Exercise brief: Reproduce all of the data below, requests included, scaling every coordinate in the answers by 2.4 and rounding to whole numbers, with halves rounded up. Leave the pictures out.

Material for this task:
◇ ◇ ◇ ◇

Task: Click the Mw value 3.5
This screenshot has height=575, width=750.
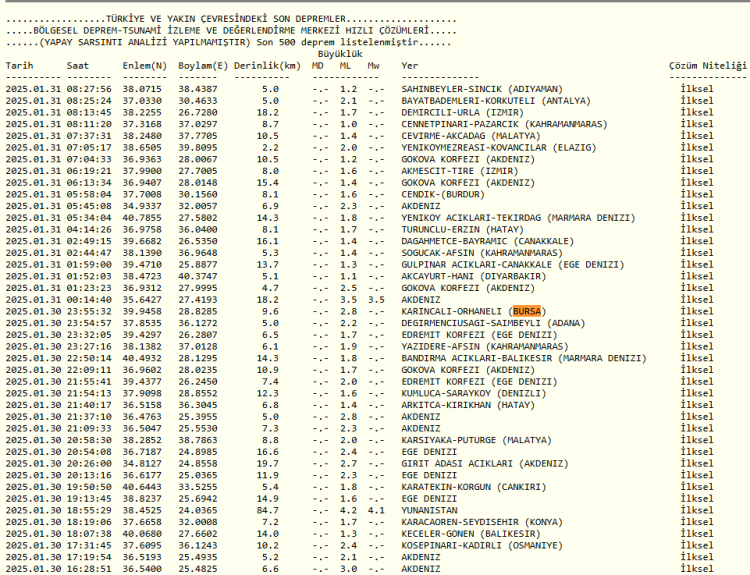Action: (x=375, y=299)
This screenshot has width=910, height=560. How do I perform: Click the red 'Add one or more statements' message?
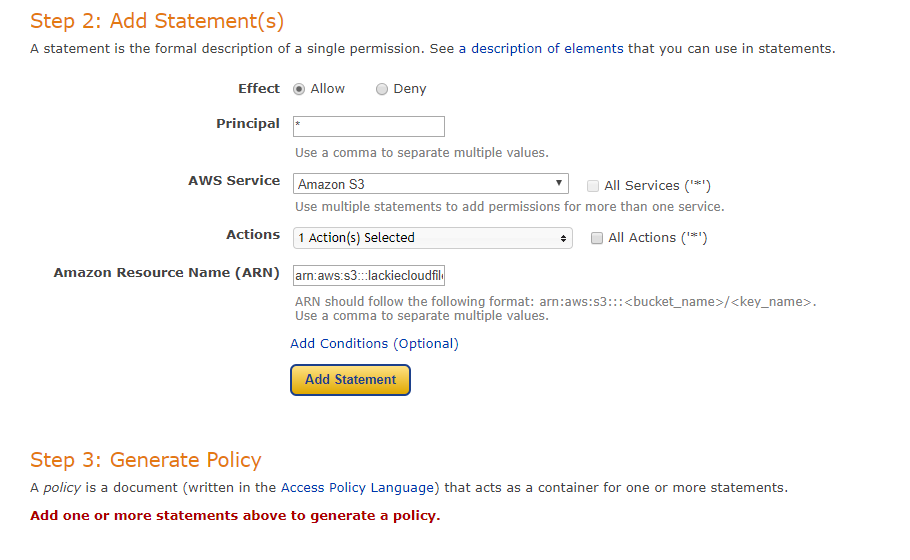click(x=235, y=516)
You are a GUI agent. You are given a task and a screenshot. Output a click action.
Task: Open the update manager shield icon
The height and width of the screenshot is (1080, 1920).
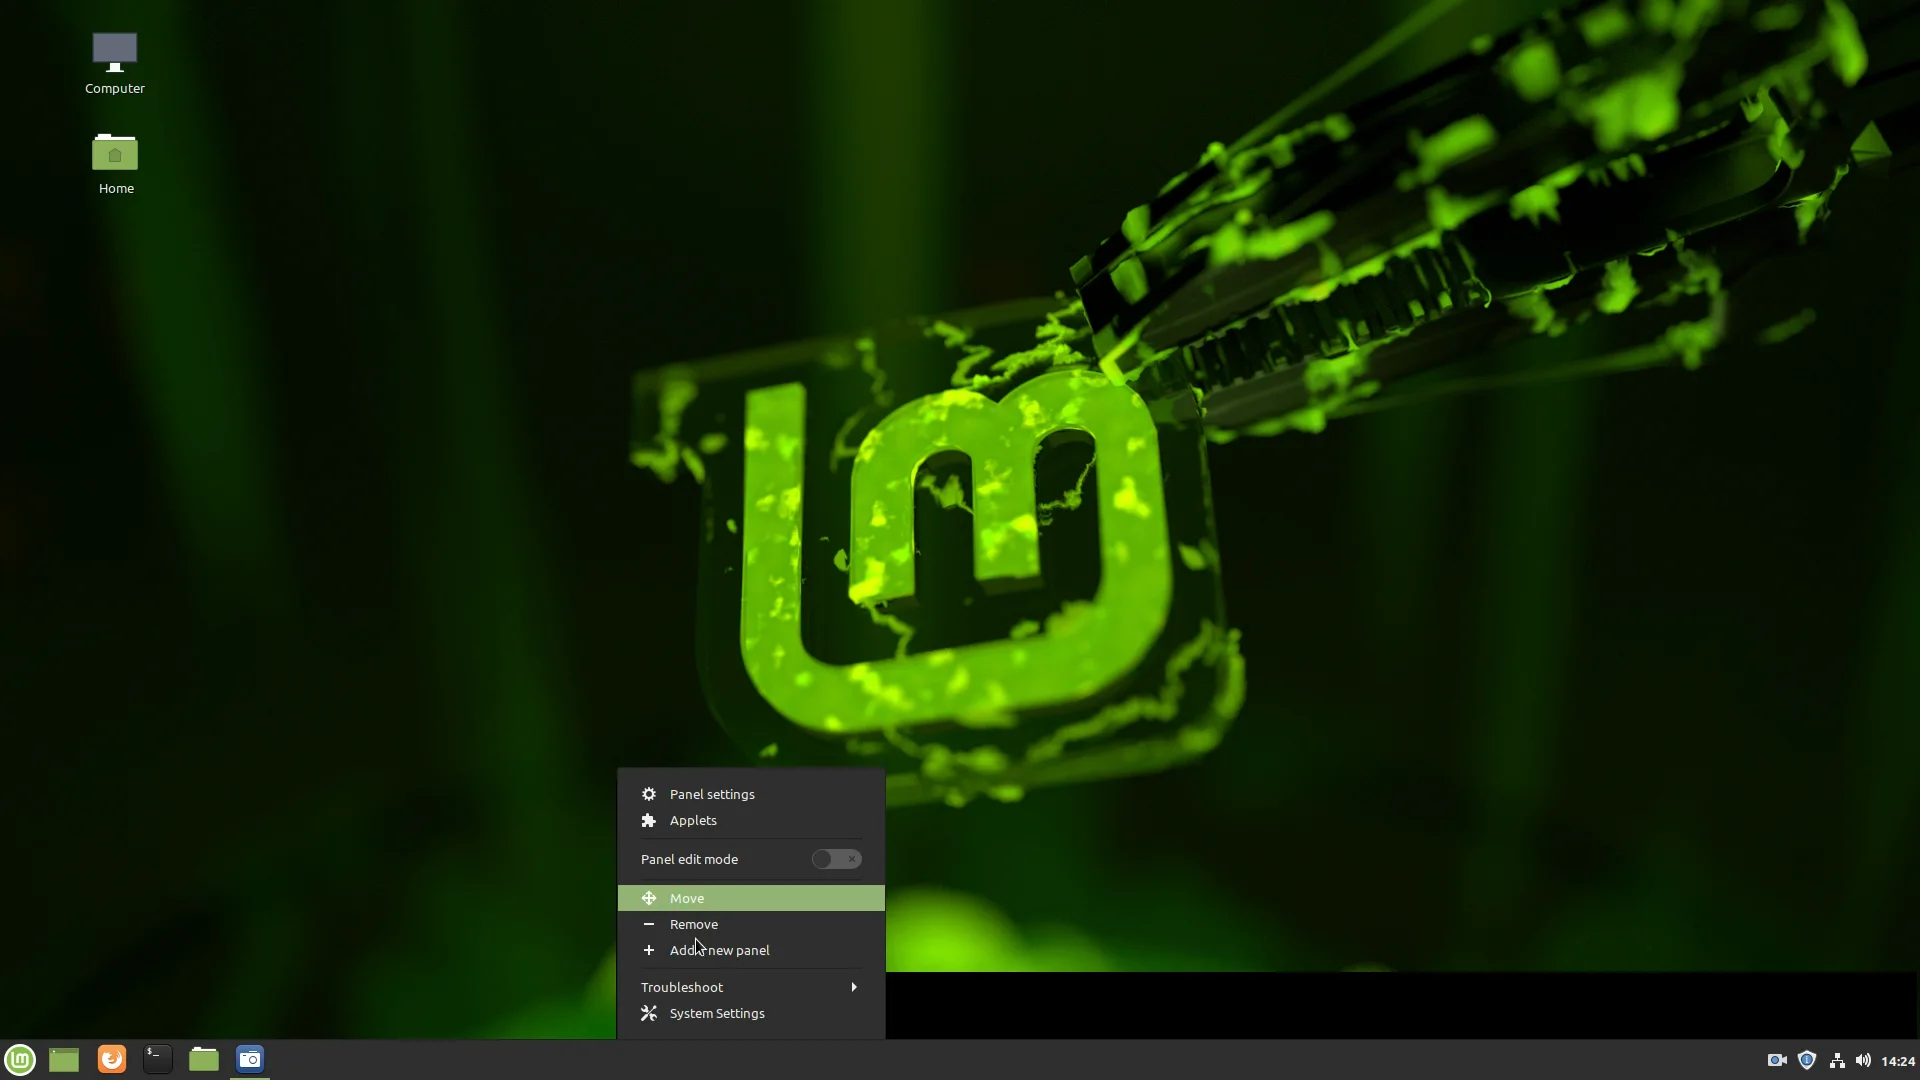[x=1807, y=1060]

◇ ◇ ◇ ◇

Right answer:
Task: Click the Mw value 3.5
This screenshot has height=575, width=750.
Action: (x=900, y=718)
This screenshot has width=910, height=560. How do I perform: Click the red 'Add one or more statements' message?
click(x=564, y=1238)
You are a GUI agent. You are given a task and a screenshot. Output a click action.
Task: Open the update manager shield icon
The height and width of the screenshot is (1080, 1920).
[x=4337, y=2544]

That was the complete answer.